Un présumé trafiquant d’animaux a été interpellé le mardi 03 mars 2026 à Yopougon, la plus grande commune de la capitale ivoirienne. Ce dernier a été pris en possession de deux défenses d’éléphants dissimulés dans un sac de voyage.
L’arrestation a été possible grâce au fruit de la collaboration entre l’Unité de lutte contre la Criminalité Transnationale Organisée (UCT), la Direction de la Police forestière et de l’Eau du Ministère des Eaux et Forêts (DPFE-MINEF) et EAGLE-Côte d’Ivoire dont ils ont bénéficié une assistance technique.
Le présumé trafiquant a été interpellé avec en sa possession deux pointes d’ivoires d’éléphants qu’il a soigneusement transporté de la ville balnéaire Grand-Bassam jusqu’à Abidjan pour les commercialiser. Pour échapper à la vigilance des forces de l’ordre, il a pris le soin de dissimuler les deux pointes d’ivoires dans un sac de voyage puis s’est rendu dans une enceinte de Yopougon, lieu choisi pour la transaction.
Arrêté, pour flagrant délit de détention, de circulation et de commercialisation illégale de produits fauniques, le prévenu a été placé dans la foulée en garde à vue à l’UCT le 03 mars 2026. Après quoi, il a été déféré le vendredi 6 mars 2026 au Pôle pénal et Financier d’Abidjan. L’affaire a été mise en instruction et le suspect a été placé sous mandat de dépôt au Pôle pénitentiaire d’Abidjan, ex-Maca.
Si le contrebandier est reconnu coupable, il risque une peine d’emprisonnement allant de dix (10) ans à vingt (20) ans et d’une amende de 10 millions à 100 millions de francs CFA si l’on se réfère à la loi N°2024-364 du 11 juin 2024 portant gestion de la faune.
Le commerce international de l’ivoire est déclaré illégal depuis 1989, mais les populations d’éléphants d’Afrique continuent de décroitre.
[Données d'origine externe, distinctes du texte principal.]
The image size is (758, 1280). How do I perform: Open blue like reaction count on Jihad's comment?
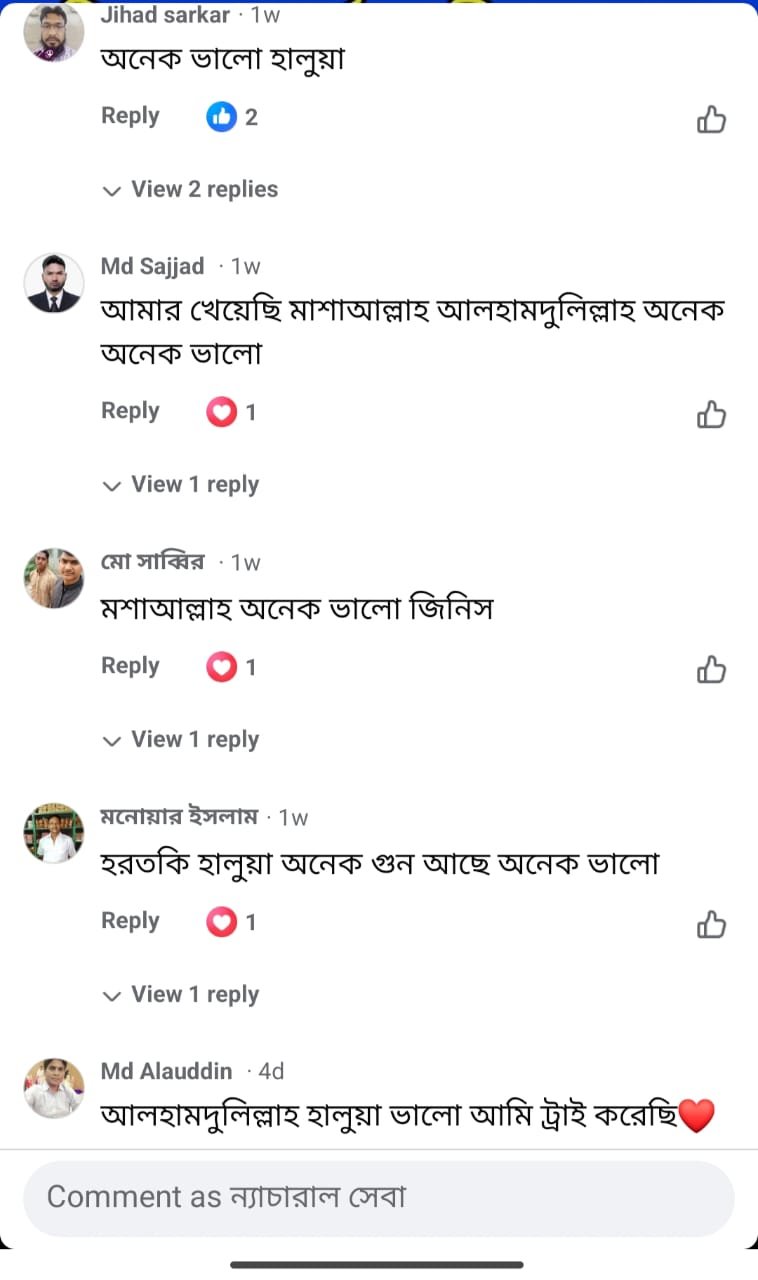point(232,117)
Chaque année 20.000 à 30.000 éléphants sont tués pour leurs ivoires, selon le Fonds mondial pour la nature (WWF) ; équivalent de 50 à 80 individus par jour.
Selon le rapport 2016 de l’’Union internationale pour la conservation de la nature (UICN) sur le statut des éléphants africains, la population d’éléphants en Afrique de l’ouest oscillerait entre 2500 et 11.000 éléphants et entre 200 et 600 en Côte d’Ivoire, dont une centaine dans le parc National de la Comoé, une population encore très fragile qui aura besoin de plusieurs années pour se reconstituer.
Deux grands facteurs sont considérés comme étant la cause de cette baisse drastique de l’effectif des éléphants : d’une part, l’accroissement du trafic illégal d’animaux lié à la forte demande internationale de l’ivoire et d’autre part, l’exploitation abusive des ressources naturelles nécessaires aux éléphants du fait de l’agriculture industrielle et des occupations anarchiques de leur habitat.